---------- 対象の文章
2015年11月2日月曜日

東外惣構堀(1) 山崎山 八坂 松山寺

以前に西外惣構堀、東西内惣構堀を巡ったので、今回は残りの東外惣構堀を歩いた。




















東外惣構堀は兼六園の山崎山の裏が源である。ここには現在,堀のところが池がなっており、後が土居を利用した山崎山となっている。兼六園には多くの人が来るがこの裏まで来る人はほとんどいない。池の後ろの大きな木々は鬱蒼と茂っていて、あまり手入れがなされていないようである。




















このすぐ近くに「氷室跡」の立て看板があったので、いつのころまでかは氷室があったらしく、藩政期には夏になるとこの氷室の雪を江戸の将軍家まで献上していたという言い伝えがあるが?




















「兼六坂」の一番上の場所に「兼見御亭」という大きな店があるが、ここは兼六園に近い場所でありながら大型バスが何台も止められ、多くの観光客を呼び寄せることができるので、多くの団体客が利用している所だ。東京から来た団体に誘われて随分前に入ったことがあるだけであまり覚えていない。10数年前に長野県のある民宿に泊まったときに「金沢から来た」と言ったら、そこのご主人が「兼見御亭」で食事をしたことを言っていた。面白い名前なので記憶に残るのだろう。




















この隣に急な坂があり、「八坂」の標柱があった。昔、付近にきこりが通う八つの坂があったからこの名前が付いたという。後に一筋が残り「宝憧寺坂」とも呼ばれた。


























この八坂は、小立野台地と浅野川平地をつなぐ坂の中で一番急坂であり、長さが127m、高低差24m、傾斜度13度で、手すりが付いた石段が付いていた。ここを車で上がり下がりするには、相当注意しながら運転しなければならないだろう。
藩政期には、滝のようにすごい勢いで水が流れ大きな音がしていて、卯辰山からも絶景として見れたという。
--------------------
---------- 提供データ
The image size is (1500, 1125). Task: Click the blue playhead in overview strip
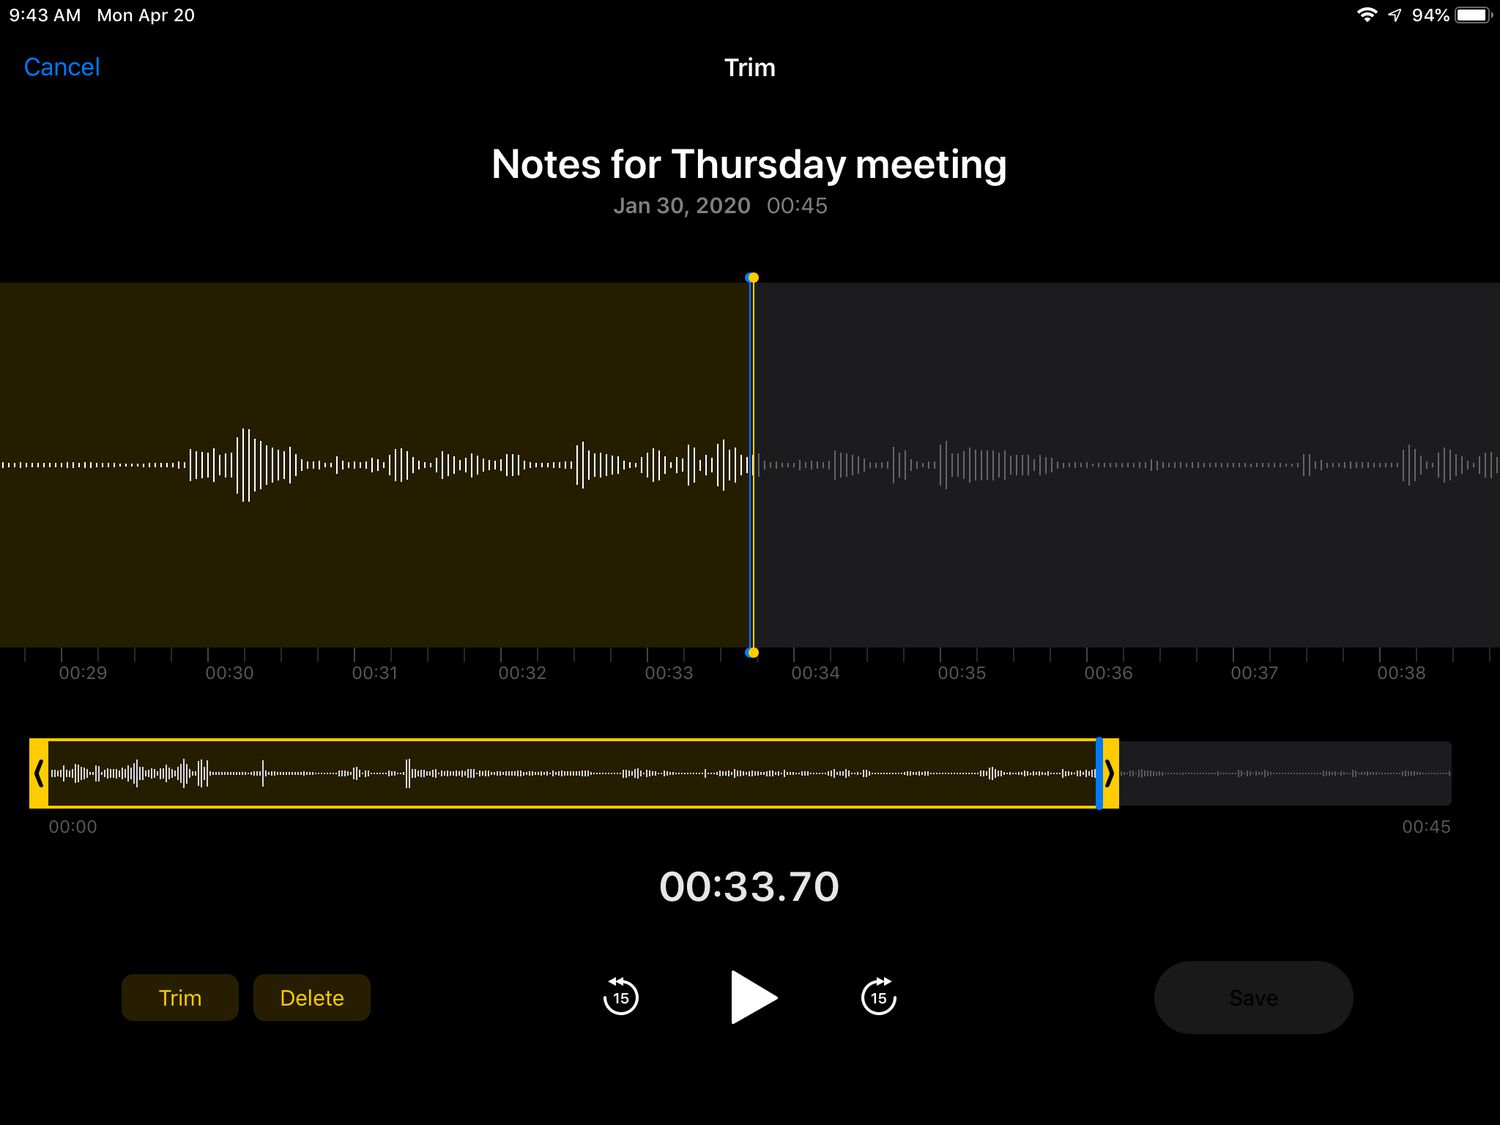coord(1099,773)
--------------------
---------- 提供データ
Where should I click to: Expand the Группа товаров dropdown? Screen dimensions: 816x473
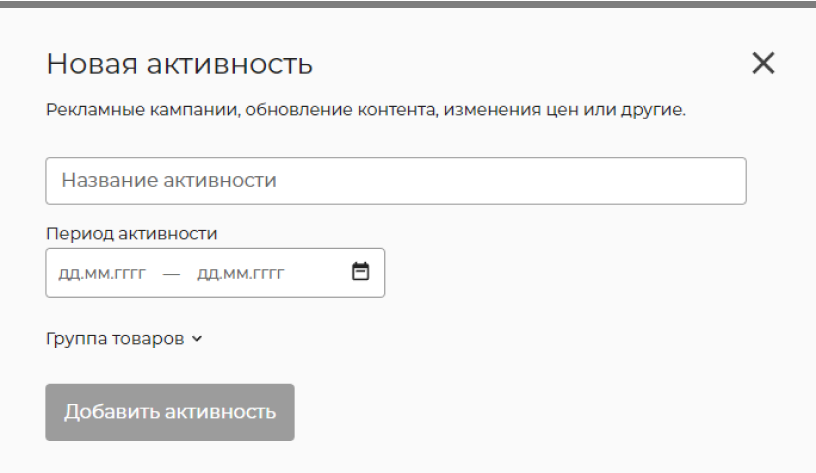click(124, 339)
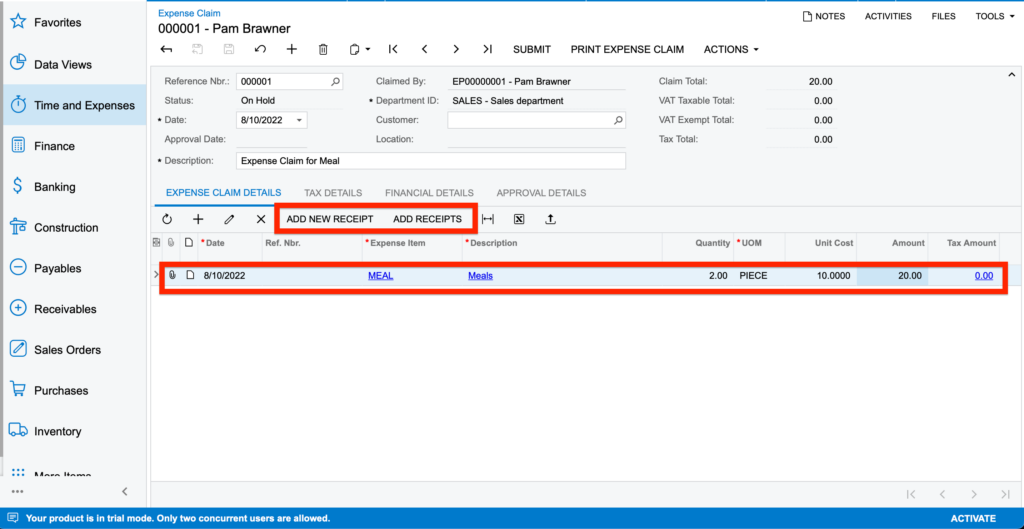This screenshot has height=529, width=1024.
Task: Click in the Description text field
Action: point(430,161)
--------------------
▸ 課題 1: 東外惣構堀の文章によると、「八坂」という名前はなぜ付いたのですか。
▸ 課題 2: 東外惣構堀の文章を、最後の文に続けて書き継いでください。
リストは、東外惣構堀の文章とは関係のない別個の資料です。

▸ 回答 1: 昔、付近にきこりが通う八つの坂があったからです。

▸ 回答 2:
八坂を下りたところの右手に「松山寺」があるが、ここは、加賀八家の横山家の菩提寺である。2代長知(ながちか)によって1599(慶長4)年に創建された。前田家が徳川家康から「謀反の疑いあり」と嫌疑をかけられ加賀征伐を企てた時に、長知が江戸城に出向き弁明し和解にこぎつけたことでで有名である。




















参道の入り口に「延命地蔵尊」があったが、八坂が整備された昭和55年に新しく建てられた。由来は不明だが、昭和初期には松山寺境内で地蔵祭りが営まれていたという。




















昭和56年に市指定保存樹となった高さ25mのモミの木が参道の両脇にそびえている。


























本堂は宝暦の大火で消失したが、1788(天明8)年に再建されたというから石川門と同じ年に建てられたということだ。入口は唐破風の屋根で、再建の際に臨済宗本堂の古材を買い取り、曹洞宗の形式に作り変えたという。屋根の天辺には横山家の家紋の卍の印が付いた金属が貼られていた。
ここの寺には、いろいろお宝がありそうだから、後日、入って見せてもらいたいと思う。




















山門は切妻作り、桟瓦葺きの一間一戸の薬医門であるという。棟門には「文政5(1822)年再建惣門」とあり、建立年代が分かる貴重な門の遺構で、加賀八家横山家の菩提寺にふさわしい門である。ここの横にある「医療センター」の下のお寺「鶴林寺」、「雲竜寺」、「安楽寺」と「永福寺」を含めて「八坂五山」と呼ばれている。